[Dataset rows]
>> START

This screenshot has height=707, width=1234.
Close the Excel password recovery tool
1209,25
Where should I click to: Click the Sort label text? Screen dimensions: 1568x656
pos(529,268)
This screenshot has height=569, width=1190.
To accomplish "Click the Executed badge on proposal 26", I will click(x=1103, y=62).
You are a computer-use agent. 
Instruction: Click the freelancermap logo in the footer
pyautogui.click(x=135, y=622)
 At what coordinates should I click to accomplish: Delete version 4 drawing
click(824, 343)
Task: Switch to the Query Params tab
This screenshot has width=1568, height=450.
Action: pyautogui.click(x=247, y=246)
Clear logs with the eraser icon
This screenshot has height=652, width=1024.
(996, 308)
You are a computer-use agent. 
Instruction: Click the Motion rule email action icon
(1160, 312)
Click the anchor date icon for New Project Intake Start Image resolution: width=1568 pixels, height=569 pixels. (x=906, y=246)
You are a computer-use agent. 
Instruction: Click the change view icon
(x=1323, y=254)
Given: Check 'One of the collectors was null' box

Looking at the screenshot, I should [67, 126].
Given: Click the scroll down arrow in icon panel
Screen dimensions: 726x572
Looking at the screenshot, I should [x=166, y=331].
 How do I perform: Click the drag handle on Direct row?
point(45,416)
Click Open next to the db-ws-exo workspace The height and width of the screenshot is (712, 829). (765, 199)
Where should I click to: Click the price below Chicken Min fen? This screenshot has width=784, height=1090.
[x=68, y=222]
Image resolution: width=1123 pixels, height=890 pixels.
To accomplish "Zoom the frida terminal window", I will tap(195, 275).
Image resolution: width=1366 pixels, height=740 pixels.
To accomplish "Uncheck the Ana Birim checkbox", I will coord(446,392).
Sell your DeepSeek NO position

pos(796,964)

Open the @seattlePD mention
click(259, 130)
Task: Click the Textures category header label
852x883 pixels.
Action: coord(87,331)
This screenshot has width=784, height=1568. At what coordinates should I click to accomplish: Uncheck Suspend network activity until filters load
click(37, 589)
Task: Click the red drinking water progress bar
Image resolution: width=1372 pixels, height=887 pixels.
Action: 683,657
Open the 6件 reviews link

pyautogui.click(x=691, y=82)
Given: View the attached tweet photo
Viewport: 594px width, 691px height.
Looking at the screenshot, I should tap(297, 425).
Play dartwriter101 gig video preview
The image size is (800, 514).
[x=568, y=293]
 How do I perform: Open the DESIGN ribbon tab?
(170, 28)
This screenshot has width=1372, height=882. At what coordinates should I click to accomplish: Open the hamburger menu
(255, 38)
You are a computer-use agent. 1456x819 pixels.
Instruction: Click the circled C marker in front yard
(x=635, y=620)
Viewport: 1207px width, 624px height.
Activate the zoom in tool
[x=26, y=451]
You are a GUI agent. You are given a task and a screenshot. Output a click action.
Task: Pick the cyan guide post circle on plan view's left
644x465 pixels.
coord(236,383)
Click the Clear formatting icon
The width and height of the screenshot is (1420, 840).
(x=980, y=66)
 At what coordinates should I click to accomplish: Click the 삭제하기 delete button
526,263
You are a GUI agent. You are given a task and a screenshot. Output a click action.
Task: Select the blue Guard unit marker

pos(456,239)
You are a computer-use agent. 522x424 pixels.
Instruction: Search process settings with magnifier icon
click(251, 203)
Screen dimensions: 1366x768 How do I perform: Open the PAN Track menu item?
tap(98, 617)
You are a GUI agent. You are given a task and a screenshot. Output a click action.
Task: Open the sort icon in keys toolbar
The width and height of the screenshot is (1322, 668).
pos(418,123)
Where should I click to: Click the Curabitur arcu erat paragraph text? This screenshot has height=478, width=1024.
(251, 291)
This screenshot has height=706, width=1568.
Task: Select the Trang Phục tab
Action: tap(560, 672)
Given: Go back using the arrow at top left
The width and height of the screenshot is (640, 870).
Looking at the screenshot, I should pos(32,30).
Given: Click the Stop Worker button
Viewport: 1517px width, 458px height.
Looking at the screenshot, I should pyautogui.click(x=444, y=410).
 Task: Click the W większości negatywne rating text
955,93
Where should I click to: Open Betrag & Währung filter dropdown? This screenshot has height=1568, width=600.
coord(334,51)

>> END

Output every line of the rows above as a JSON list of strings, with one string per line and blank lines left out.

- Result for this task
[
  "This screenshot has height=707, width=1234.",
  "Close the Excel password recovery tool",
  "1209,25",
  "Where should I click to: Click the Sort label text? Screen dimensions: 1568x656",
  "pos(529,268)",
  "This screenshot has height=569, width=1190.",
  "To accomplish \"Click the Executed badge on proposal 26\", I will click(x=1103, y=62).",
  "You are a computer-use agent. ",
  "Instruction: Click the freelancermap logo in the footer",
  "pyautogui.click(x=135, y=622)",
  " At what coordinates should I click to accomplish: Delete version 4 drawing",
  "click(824, 343)",
  "Task: Switch to the Query Params tab",
  "This screenshot has width=1568, height=450.",
  "Action: pyautogui.click(x=247, y=246)",
  "Clear logs with the eraser icon",
  "This screenshot has height=652, width=1024.",
  "(996, 308)",
  "You are a computer-use agent. ",
  "Instruction: Click the Motion rule email action icon",
  "(1160, 312)",
  "Click the anchor date icon for New Project Intake Start Image resolution: width=1568 pixels, height=569 pixels. (x=906, y=246)",
  "You are a computer-use agent. ",
  "Instruction: Click the change view icon",
  "(x=1323, y=254)",
  "Given: Check 'One of the collectors was null' box",
  "Looking at the screenshot, I should [67, 126].",
  "Given: Click the scroll down arrow in icon panel",
  "Screen dimensions: 726x572",
  "Looking at the screenshot, I should [x=166, y=331].",
  " How do I perform: Click the drag handle on Direct row?",
  "point(45,416)",
  "Click Open next to the db-ws-exo workspace The height and width of the screenshot is (712, 829). (765, 199)",
  "Where should I click to: Click the price below Chicken Min fen? This screenshot has width=784, height=1090.",
  "[x=68, y=222]",
  "Image resolution: width=1123 pixels, height=890 pixels.",
  "To accomplish \"Zoom the frida terminal window\", I will tap(195, 275).",
  "Image resolution: width=1366 pixels, height=740 pixels.",
  "To accomplish \"Uncheck the Ana Birim checkbox\", I will coord(446,392).",
  "Sell your DeepSeek NO position",
  "pos(796,964)",
  "Open the @seattlePD mention",
  "click(259, 130)",
  "Task: Click the Textures category header label",
  "852x883 pixels.",
  "Action: coord(87,331)",
  "This screenshot has width=784, height=1568. At what coordinates should I click to accomplish: Uncheck Suspend network activity until filters load",
  "click(37, 589)",
  "Task: Click the red drinking water progress bar",
  "Image resolution: width=1372 pixels, height=887 pixels.",
  "Action: 683,657",
  "Open the 6件 reviews link",
  "pyautogui.click(x=691, y=82)",
  "Given: View the attached tweet photo",
  "Viewport: 594px width, 691px height.",
  "Looking at the screenshot, I should tap(297, 425).",
  "Play dartwriter101 gig video preview",
  "The image size is (800, 514).",
  "[x=568, y=293]",
  " How do I perform: Open the DESIGN ribbon tab?",
  "(170, 28)",
  "This screenshot has width=1372, height=882. At what coordinates should I click to accomplish: Open the hamburger menu",
  "(255, 38)",
  "You are a computer-use agent. 1456x819 pixels.",
  "Instruction: Click the circled C marker in front yard",
  "(x=635, y=620)",
  "Viewport: 1207px width, 624px height.",
  "Activate the zoom in tool",
  "[x=26, y=451]",
  "You are a GUI agent. You are given a task and a screenshot. Output a click action.",
  "Task: Pick the cyan guide post circle on plan view's left",
  "644x465 pixels.",
  "coord(236,383)",
  "Click the Clear formatting icon",
  "The width and height of the screenshot is (1420, 840).",
  "(x=980, y=66)",
  " At what coordinates should I click to accomplish: Click the 삭제하기 delete button",
  "526,263",
  "You are a GUI agent. You are given a task and a screenshot. Output a click action.",
  "Task: Select the blue Guard unit marker",
  "pos(456,239)",
  "You are a computer-use agent. 522x424 pixels.",
  "Instruction: Search process settings with magnifier icon",
  "click(251, 203)",
  "Screen dimensions: 1366x768 How do I perform: Open the PAN Track menu item?",
  "tap(98, 617)",
  "You are a GUI agent. You are given a task and a screenshot. Output a click action.",
  "Task: Open the sort icon in keys toolbar",
  "The width and height of the screenshot is (1322, 668).",
  "pos(418,123)",
  "Where should I click to: Click the Curabitur arcu erat paragraph text? This screenshot has height=478, width=1024.",
  "(251, 291)",
  "This screenshot has height=706, width=1568.",
  "Task: Select the Trang Phục tab",
  "Action: tap(560, 672)",
  "Given: Go back using the arrow at top left",
  "The width and height of the screenshot is (640, 870).",
  "Looking at the screenshot, I should pos(32,30).",
  "Given: Click the Stop Worker button",
  "Viewport: 1517px width, 458px height.",
  "Looking at the screenshot, I should pyautogui.click(x=444, y=410).",
  " Task: Click the W większości negatywne rating text",
  "955,93",
  "Where should I click to: Open Betrag & Währung filter dropdown? This screenshot has height=1568, width=600.",
  "coord(334,51)"
]